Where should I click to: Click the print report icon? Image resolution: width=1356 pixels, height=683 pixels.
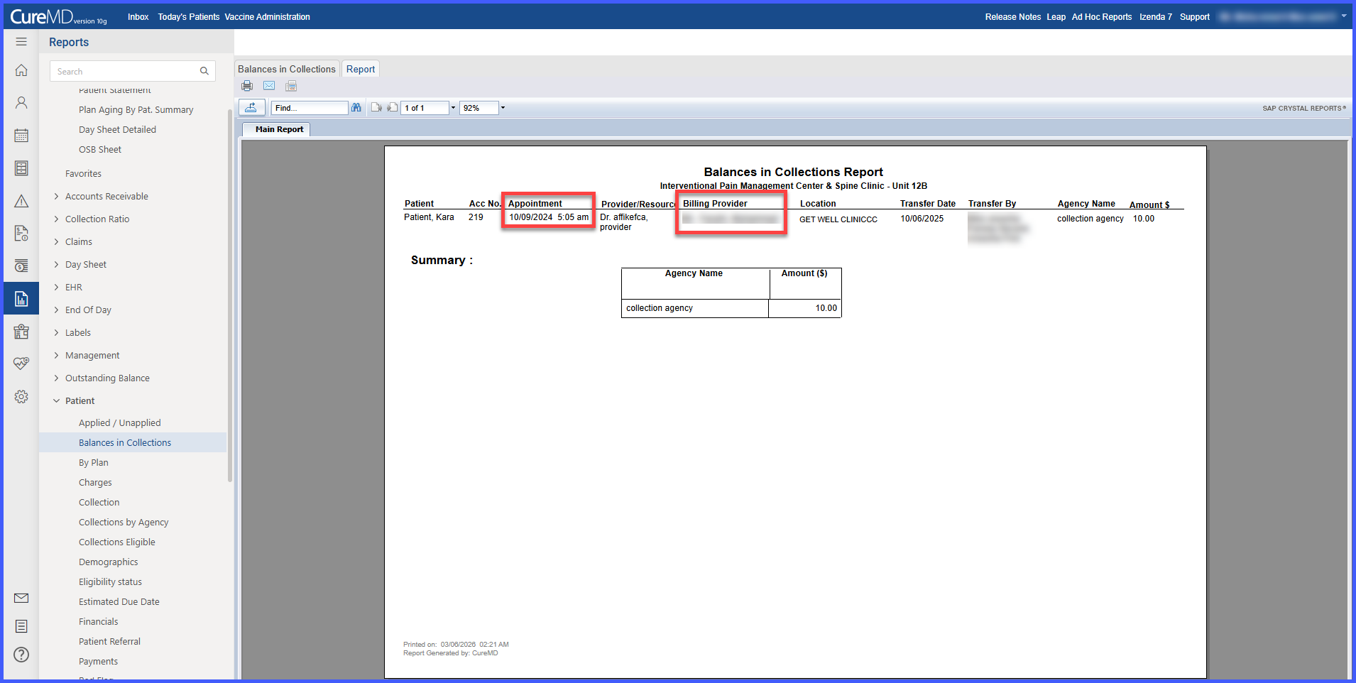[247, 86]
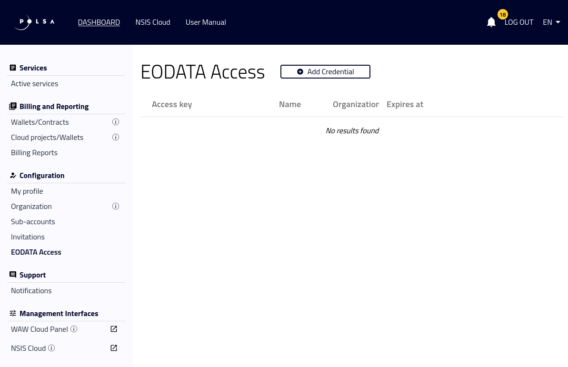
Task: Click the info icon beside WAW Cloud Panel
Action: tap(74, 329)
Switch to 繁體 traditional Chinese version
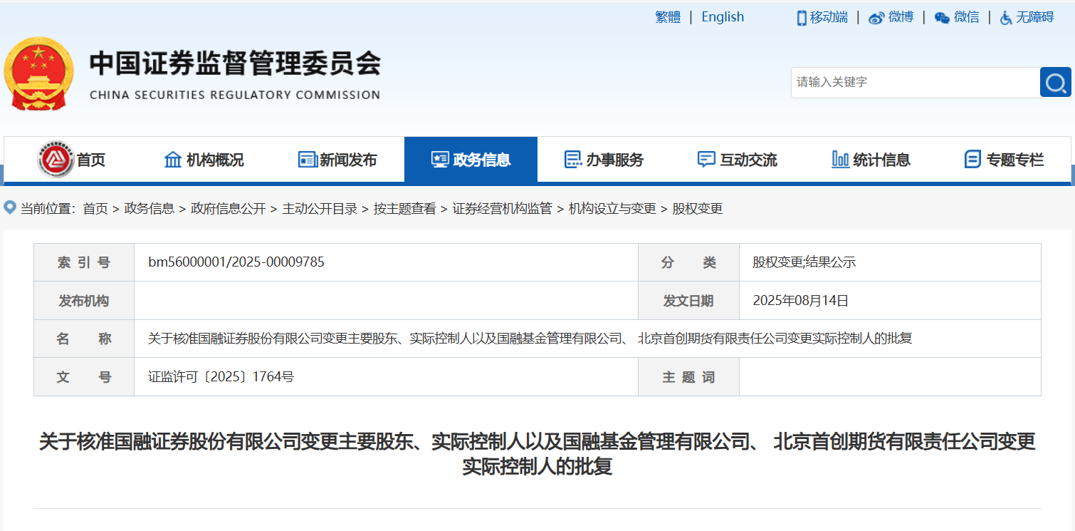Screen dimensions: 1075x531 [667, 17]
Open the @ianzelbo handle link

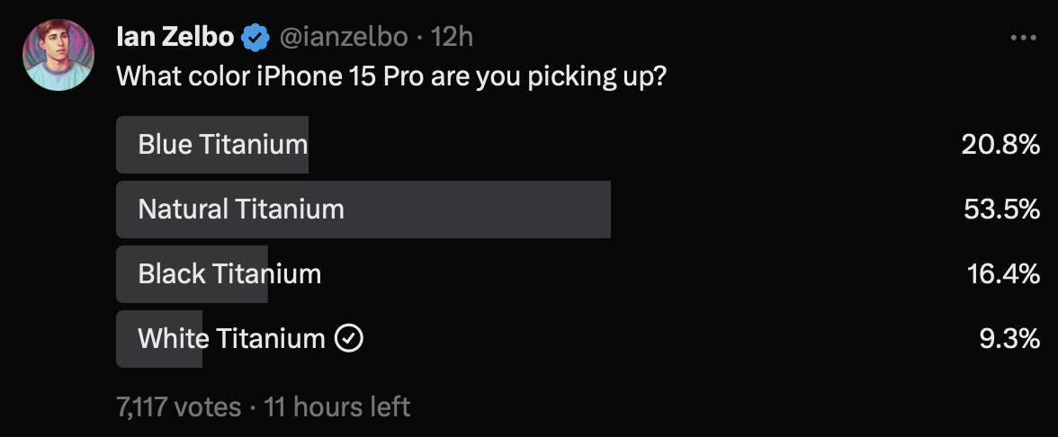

...

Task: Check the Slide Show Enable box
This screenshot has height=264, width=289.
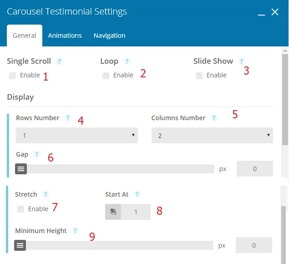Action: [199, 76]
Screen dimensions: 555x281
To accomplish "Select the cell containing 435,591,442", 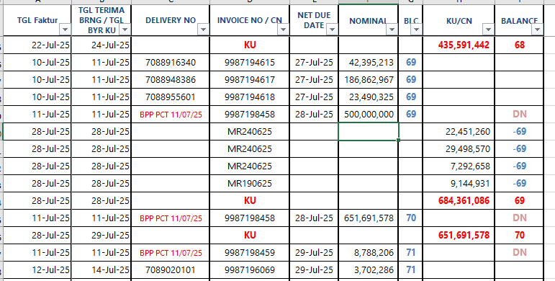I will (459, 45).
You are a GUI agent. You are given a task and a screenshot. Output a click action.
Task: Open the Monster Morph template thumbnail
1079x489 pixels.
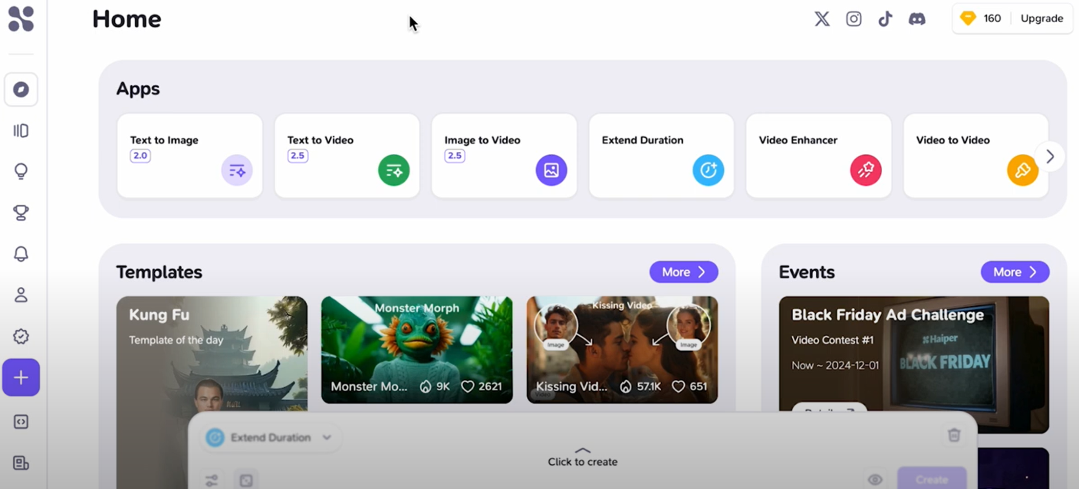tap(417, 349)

* * *

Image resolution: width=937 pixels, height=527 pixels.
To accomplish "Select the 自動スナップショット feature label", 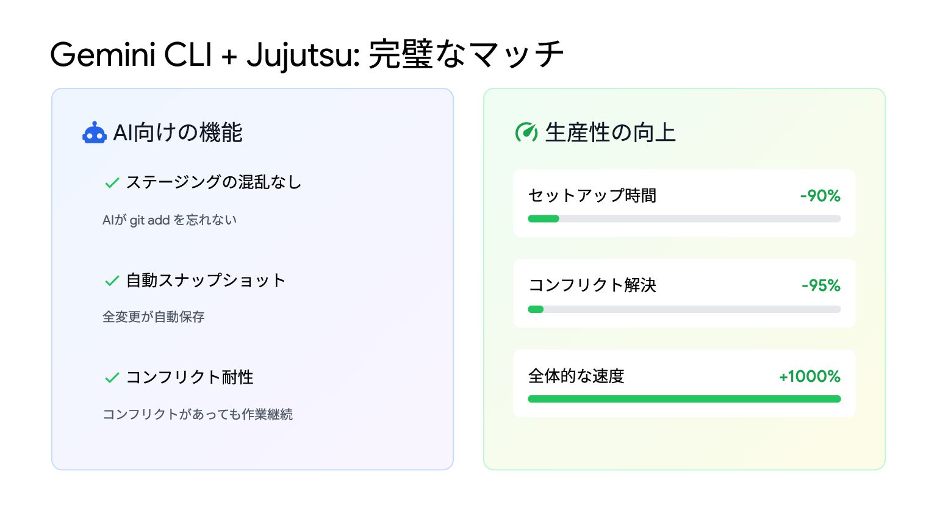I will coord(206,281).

AIM OF THE EXERCISE: Every line of the listing that includes the word "Open" must be copied.

RESPONSE AREA:
Open the @ianzelbo handle link
Task: Open the Monster Morph template thumbnail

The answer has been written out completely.